|Speed Racer: The Videogame|
Virtuos (Nintendo DS)
Glu Mobile (Mobile)
|Publisher(s)||Warner Bros. Games|
Glu Mobile (Mobile)
|Platform(s)||Mobile phone, Wii, Nintendo DS, PlayStation 2|
Speed Racer: The Videogame is a racing video game developed by Sidhe Interactive for the PlayStation 2 and Wii consoles, by Virtuos for the Nintendo DS and by Glu Mobile for mobile phones; and published by Warner Bros. Games and Glu Mobile. It is a tie-in to the 2008 film of the same name. The actors from the movie reprise their role in the video game counterpart. The mobile version was released in April 2008, and the Wii and Nintendo DS versions of the game were released on May 6, 2008, while the PlayStation 2 version was released on September 16, 2008, alongside the DVD release, the Xbox 360, PlayStation 3, PlayStation Portable and Microsoft Windows versions were set to release in 2009, but was cancelled due to poor reviews.

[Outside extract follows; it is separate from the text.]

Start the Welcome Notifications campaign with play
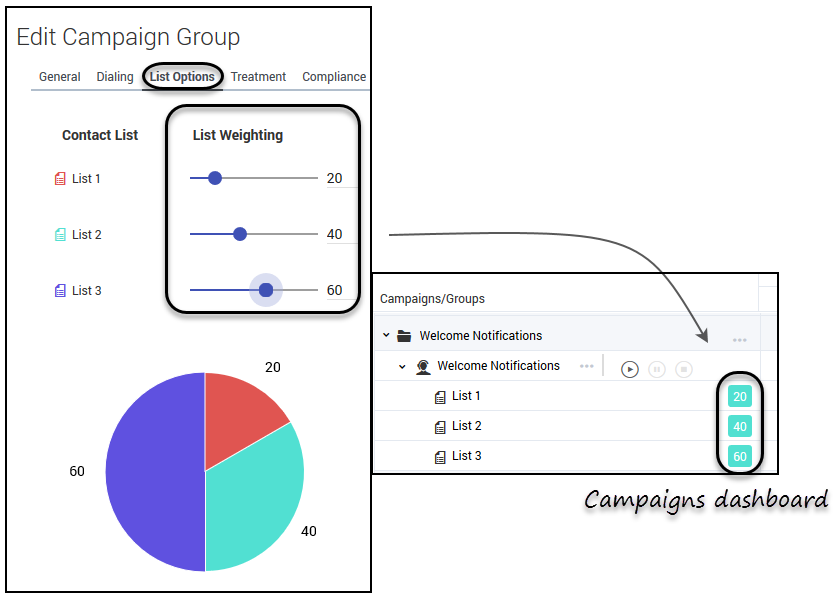pos(629,369)
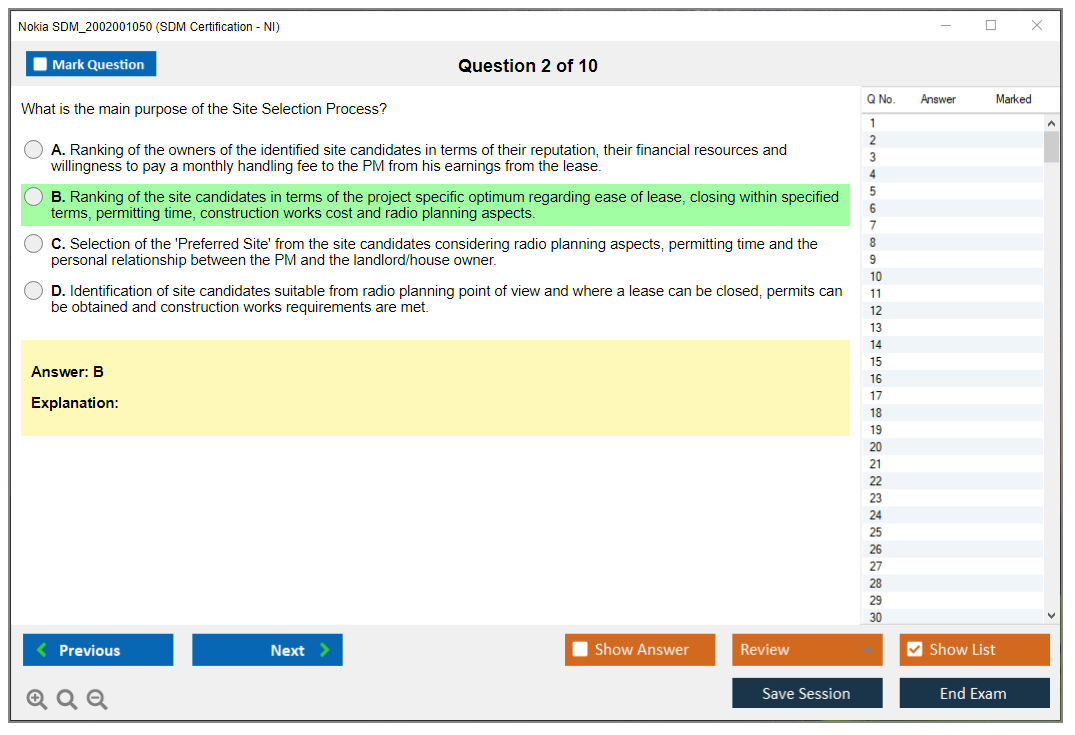Pick answer option C radio button

(34, 244)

The game is a racing game similar to the F-Zero series, including tracks full of odd twists, turns and loops which are impossible by realistic standards, set in five vibrant, exotic locations (six in the PS2 version). The goal of the game is not only to win first place in each race, but also to have the most points by the end of the cup to win the competition. Points can be earned by placing high during races, but also by performing stunts and, most commonly, bashing into and destroying other racers with the use of car acrobatics, called "car-fu" in the game. Driving well (i.e., not hitting walls, avoiding other drivers) as well as car-fu rewards the player with a boost. Four boosts may be collected this way, and may be used at any time. If all four boosts are used at once, the driver enters a state called "The Zone" in which they travel more than twice as fast as their regular top speed, and any cars hit by players in this state are significantly damaged and/or destroyed. Players are also invulnerable while in this state. Boosts may alternatively be used to repair the car by refilling the health meter. A full boost will repair half of the health meter, while a partially filled boost meter will only repair a smaller amount of the meter. The player can distinguish the vehicle's health by the gauge on the HUD, but also the color of the jet at the rear of the vehicle: if it is bluish-white, the car is fine; if it is red and smoking, it is severely damaged; if the camera suddenly starts to zoom out, the car is about to explode. If this happens, the player must quickly repair their car, or else it will, in fact, explode. If the player's car explodes, the player will re-spawn nearby; however, the brief delay between the car exploding and re-spawning allows many other drivers to pass the player, causing a large dent in their ranking.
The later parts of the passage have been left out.